The determinant of the branch prediction block’s execution process is the information about the branch instructions. The other instructions are considered ordinary instructions and do not affect the program’s execution flow. Therefore, in a branch prediction block, we only need to record the positions of the branch instructions, while the positions of ordinary instructions are not our concern.

Therefore, the FTB item defines two types of branch instruction slotsbrSlots and tailSlot, used to store the branch instructions within the branch prediction block. In the current version of Xiangshan, brSlots contains only one slot, while tailSlot is a separate slot, totaling two slots.
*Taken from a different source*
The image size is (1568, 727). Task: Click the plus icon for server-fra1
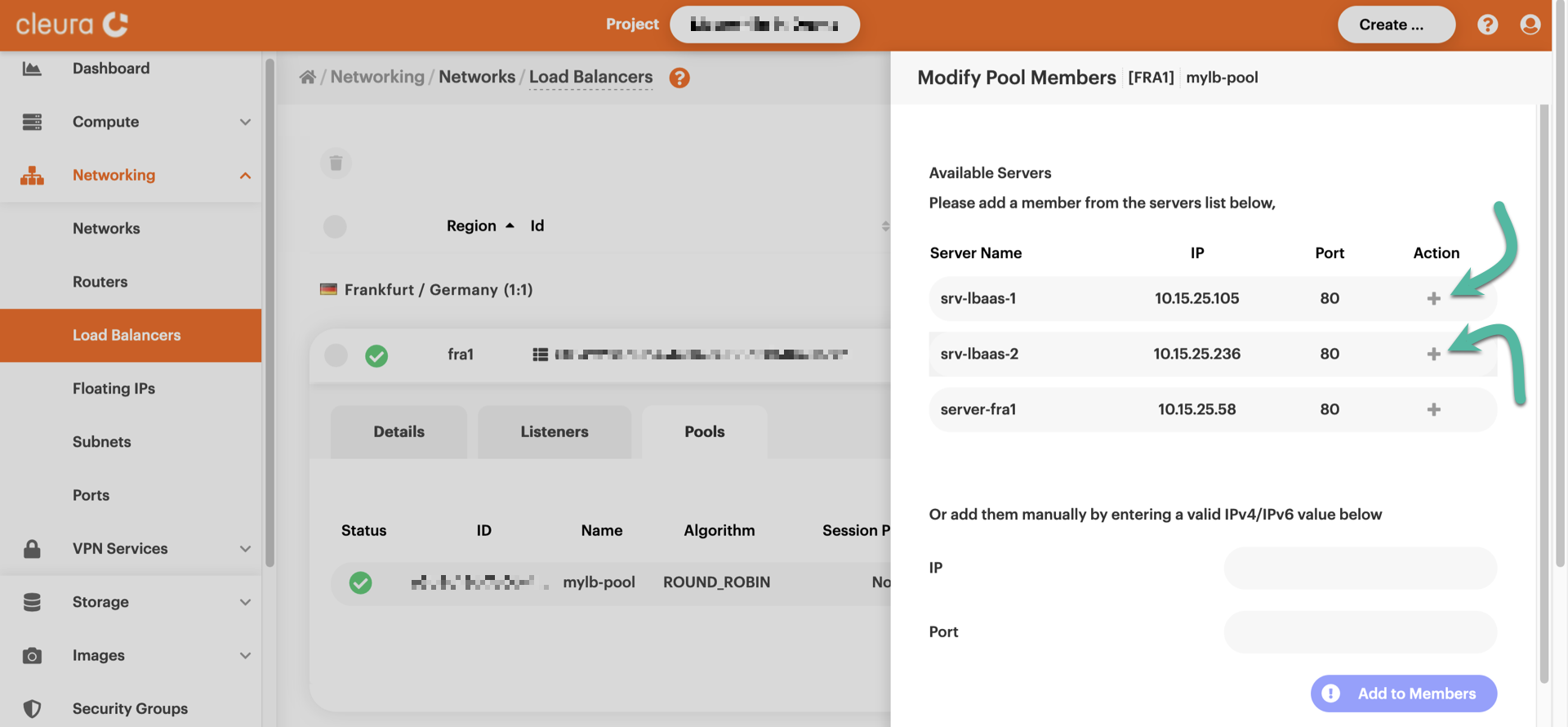pyautogui.click(x=1433, y=410)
Within the instructions of the maximum prediction length, if a branch instruction appears, the FTB item will record it in the corresponding slot and mark the slot as valid. If too many branch instructions appear, reaching the capacity limit of the FTB item, the excess branch instructions will be handed over to the next FTB item for storage. In each slot, we record the offset of a branch instruction relative to the starting address of the prediction block and information such as its jump target address.

The Unique tailSlot

In RISC-V, branch instructions are mainly divided into two types: conditional branches and unconditional jumps. Therefore, for a branch prediction block, it will contain at most one unconditional jump instruction. Because once this instruction is executed, the program’s execution flow will change, and subsequent instructions will no longer be executed. Hence, we define a type of slot called tailSlot specifically for storing this unconditional jump instruction. As for conditional branch instructions, they are stored in brSlots.
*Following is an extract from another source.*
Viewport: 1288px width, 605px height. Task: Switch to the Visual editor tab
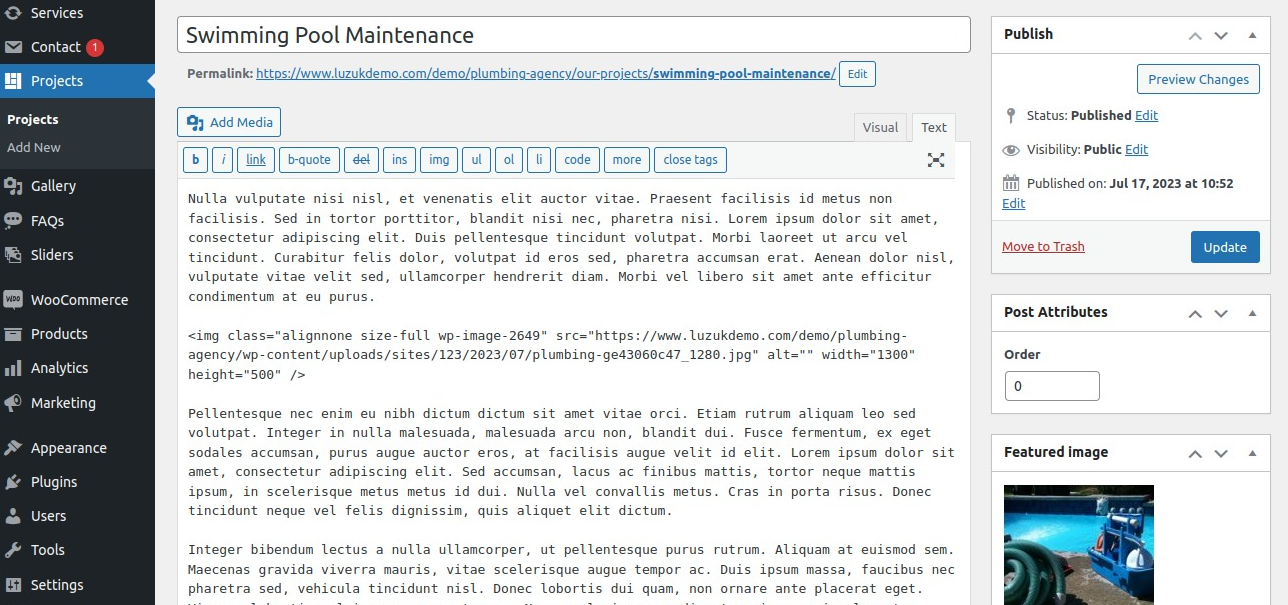coord(880,127)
As its name suggests, tailSlot is located in the last slot of the entire prediction block. This is also because once the unconditional jump instruction is filled, the program will definitely jump, and subsequent instructions will be handled by other prediction blocks, so we do not need to care about the subsequent instructions. However, among the instructions before the unconditional jump instruction, we need to care about whether there are conditional branch instructions, because conditional branch instructions may or may not jump. Therefore, we need to record the relevant information of the conditional branch instructions.

tailSlot Sharing

Consider a situation: if no unconditional jump instructions appear from the starting PC of the prediction block to the maximum prediction length, but two conditional branch instructions appear instead, the tailSlot will be idle, and the second conditional branch instruction cannot be stored, causing space waste.
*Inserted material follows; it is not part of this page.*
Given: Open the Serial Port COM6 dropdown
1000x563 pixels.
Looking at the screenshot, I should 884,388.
To solve this problem, Xiangshan adopts a method of setting a sharing mark. We can directly store the second branch instruction into the tailSlot and set the sharing mark to true, indicating that the second conditional branch instruction shares the tailSlot of the unconditional jump instruction. This way, the space of the tailSlot is effectively utilized.

The isCall, isRet, and isJalr fields in the prediction block serve the tailSlot. If the tailSlot records an unconditional jump instruction, these fields will further indicate the type of the jump instruction. There is also a field in the FTB item called always_taken, which records whether each conditional branch instruction stored in each slot is always predicted to jump. If so, subsequent predictors can directly adopt this prediction result.

Through the FTB item, we can know the instruction situation in a branch prediction block, including the position and type of branch instructions. This information will be handed over to subsequent predictors, which will predict more accurate jump targets, whether to jump, and other information.

Complete Structure of FTB Item (FTBEntry)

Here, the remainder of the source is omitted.